• SOAL LATIHAN
Salin ulang tanpa perubahan bagian teks tentang masyarakat pesisir Pulau Ambon di bawah, yang dibuka dengan kata-kata yang memuat "1. Ruang sosial" dan ditutup dengan "pulau-pulau yang ada.".
══ BACAAN TERSEDIA
MASYARAKAT PESISIR: Peta Sosiologis Pulau Ambon

Oleh. Elifas Tomix Maspaitella

1. Ruang sosial yang terabaikan dalam Sosiologi Ilmiah
Secara geografik, Maluku disebut kawasan “seribu pulau”; sebuah termini-teknikus, yang secara sosiologis menggambarkan karakteristik dan tipologi sosial masyarakat. Suatu masyarakat Laut-Pulau, yang menetap di dalam lingkar pulau-pulau sedang, kecil dan terkecil.
“Seribu Pulau”. Sejak lama dimengerti secara fisik mengenai konstruksi pulau-pulau yang dihubungkan (karena kita menghindari istilah “dipisahkan”) oleh laut. Karena itu, ruang jelajah sosiologi lebih diarahkan pada komposisi pulau-pulau yang ada.

Akibatnya, kegiatan pembangunan pun dibahasakan menjangkau “daerah-daerah yang terpencil”, atau “pulau-pulau yang jauh”. Analogi yang sama digunakan untuk menyebut “Kawasan Tertinggal”. Malah dengan latah kita suka menyebut “Tenggara Jauh”, atau “Tenggara Dekat”; sebuah asosiasi yang diukur dari Ambon sebagai sentrum geo-politik.

Prof. A.J. Ajawaila, dalam orasi ilmiah pengukuhan Guru Besar Antropologi pada Universitas Pattimura, fasih membahasakan konteks pulau-pulau itu dalam terminus pulau-pulau sedang, kecil dan terkecil. Sorotannyaterarah pada tipologi masyarakat di pulau-pulau itu sebagai syarat dalam mendaratkan sebuah kegiatan pembangunan.
════
══ MATERI DITAMPILKAN
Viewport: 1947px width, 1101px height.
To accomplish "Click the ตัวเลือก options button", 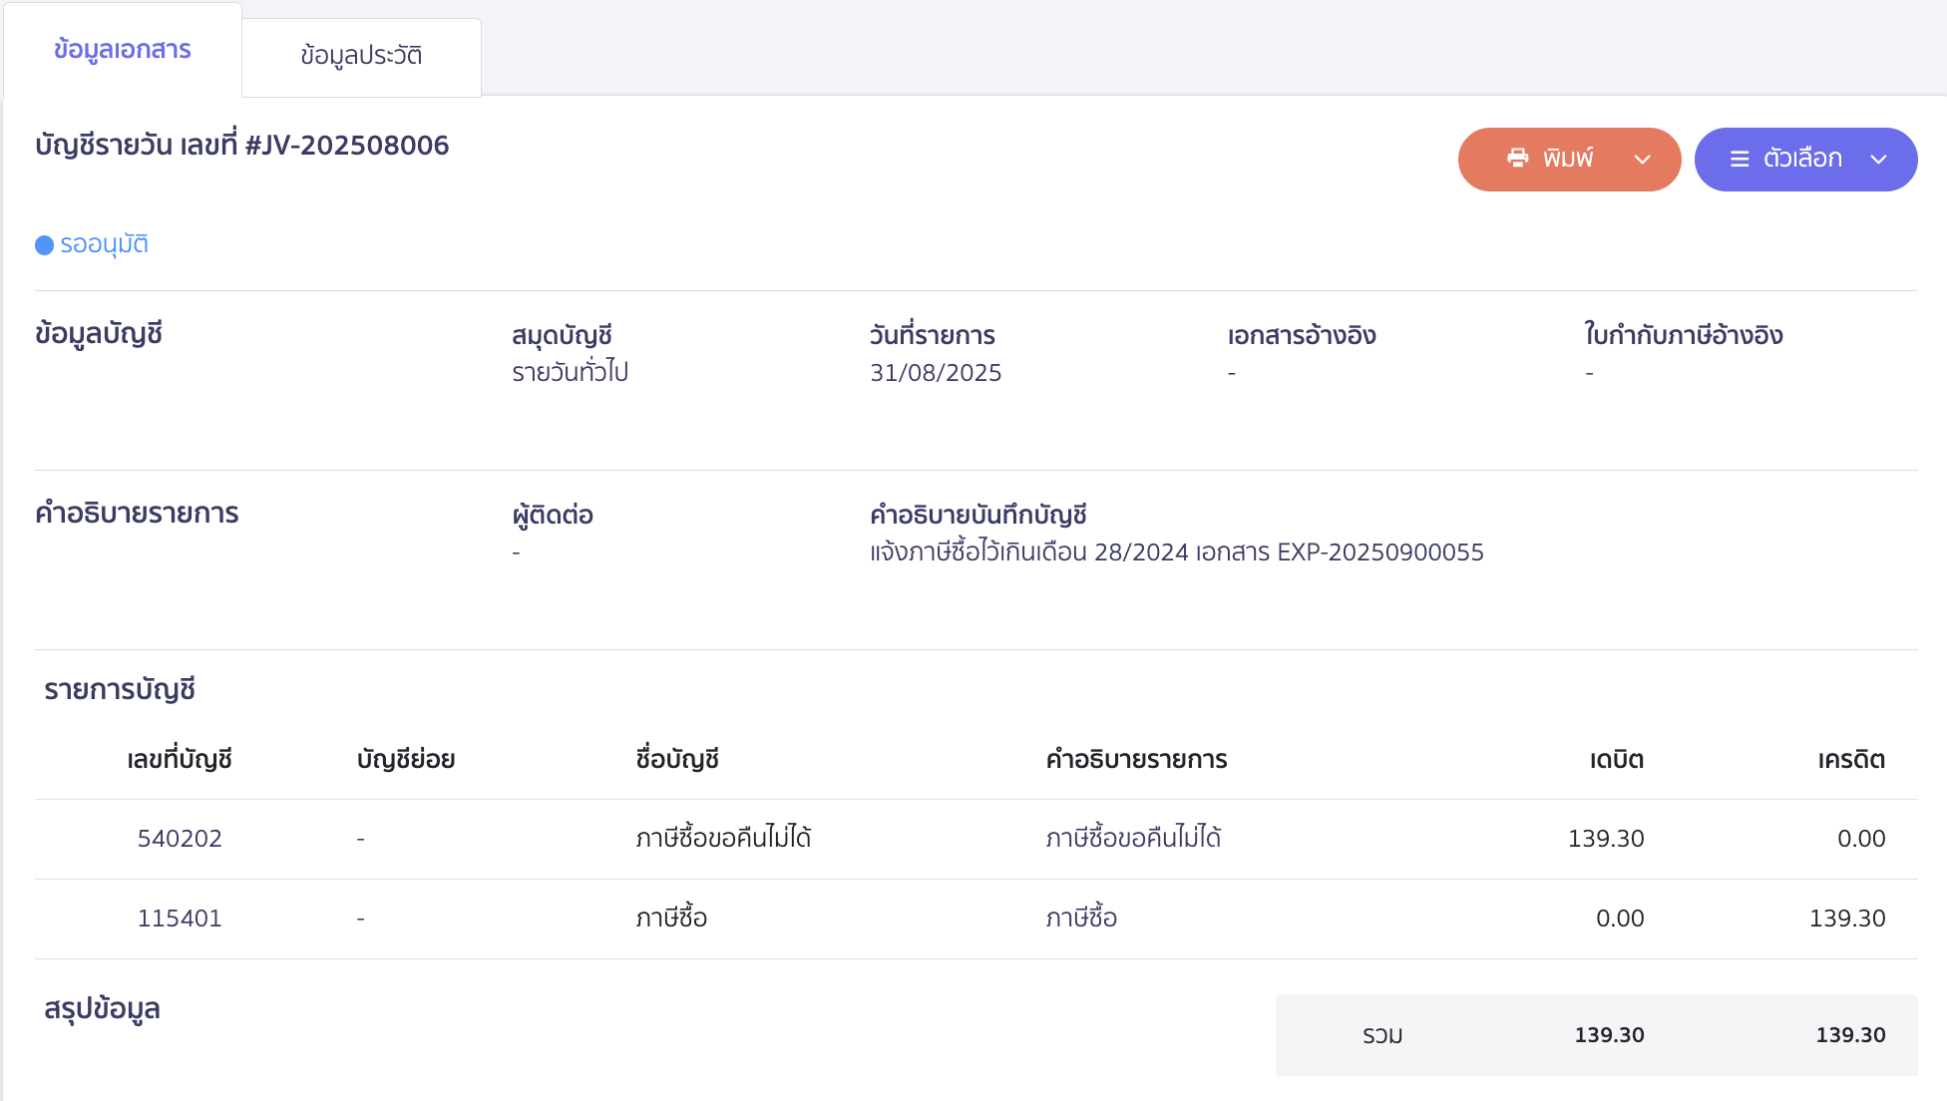I will click(x=1805, y=159).
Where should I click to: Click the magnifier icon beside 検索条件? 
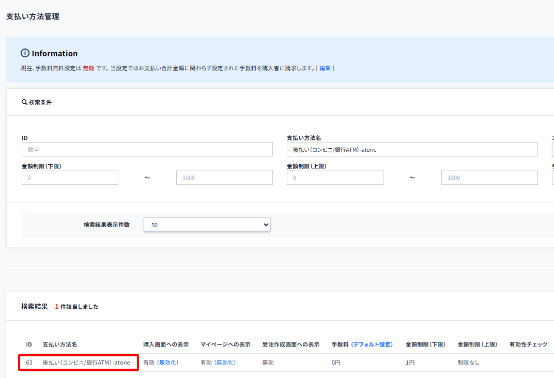[24, 102]
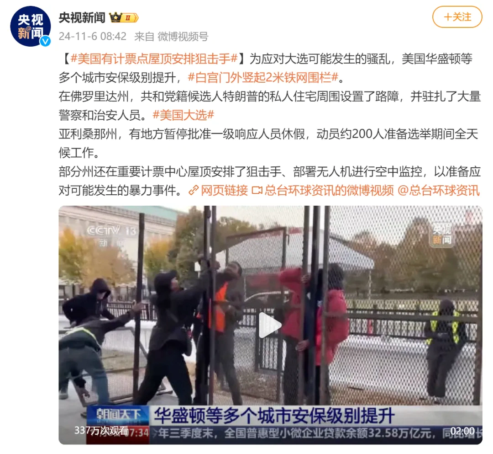Open the 网页链接 web link

click(224, 191)
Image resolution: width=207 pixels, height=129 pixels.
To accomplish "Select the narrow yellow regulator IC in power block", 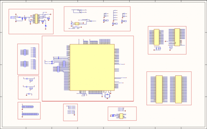I will [x=36, y=19].
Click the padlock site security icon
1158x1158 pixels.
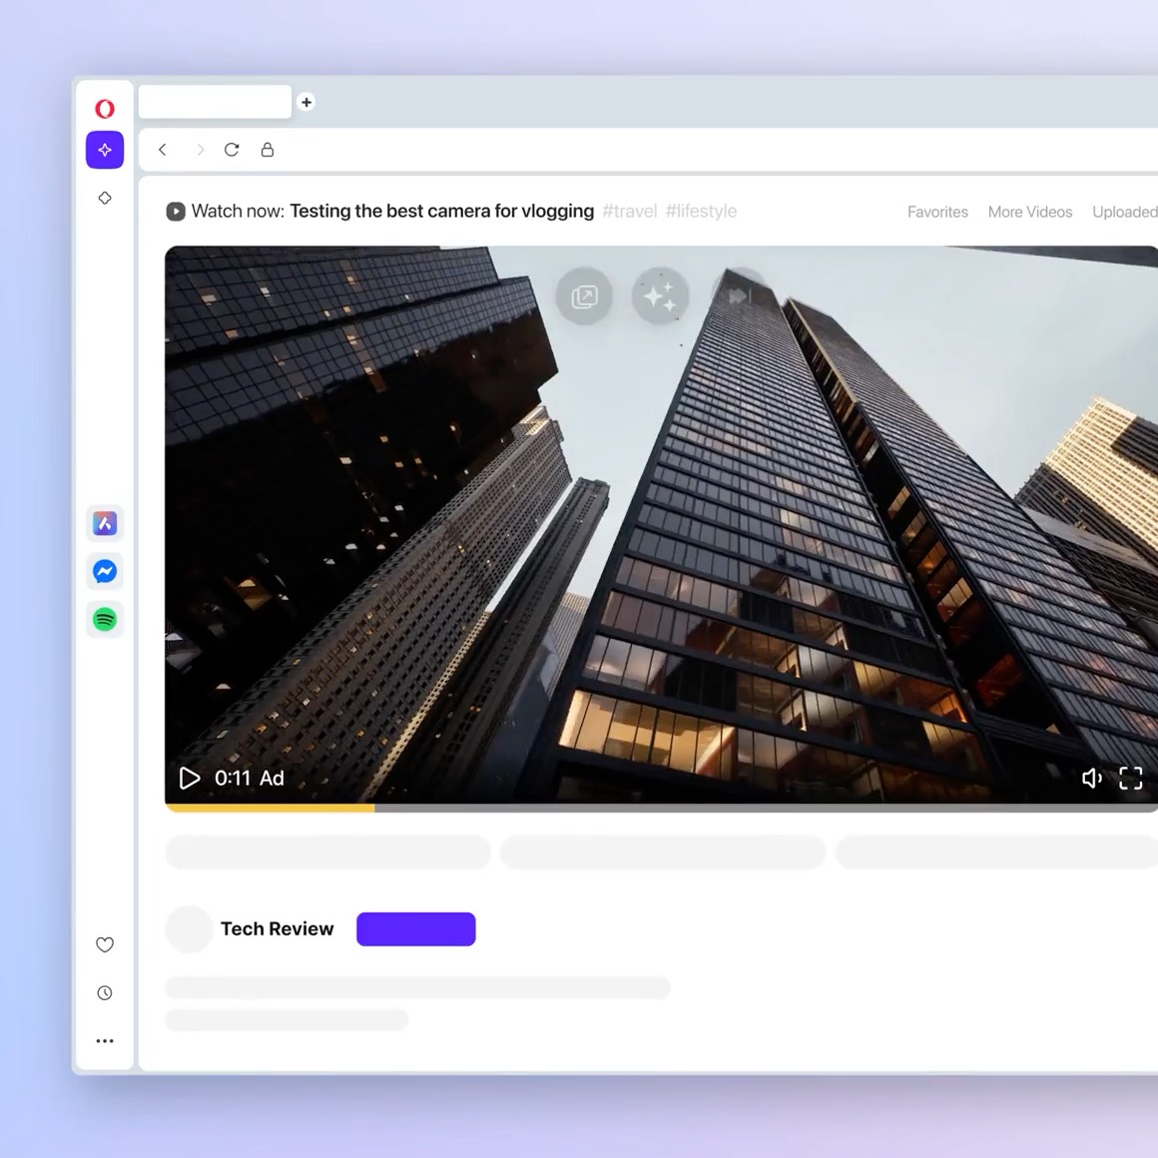268,150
════
• JAWABAN LATIHAN
1. Ruang sosial yang terabaikan dalam Sosiologi Ilmiah
Secara geografik, Maluku disebut kawasan “seribu pulau”; sebuah termini-teknikus, yang secara sosiologis menggambarkan karakteristik dan tipologi sosial masyarakat. Suatu masyarakat Laut-Pulau, yang menetap di dalam lingkar pulau-pulau sedang, kecil dan terkecil.
“Seribu Pulau”. Sejak lama dimengerti secara fisik mengenai konstruksi pulau-pulau yang dihubungkan (karena kita menghindari istilah “dipisahkan”) oleh laut. Karena itu, ruang jelajah sosiologi lebih diarahkan pada komposisi pulau-pulau yang ada.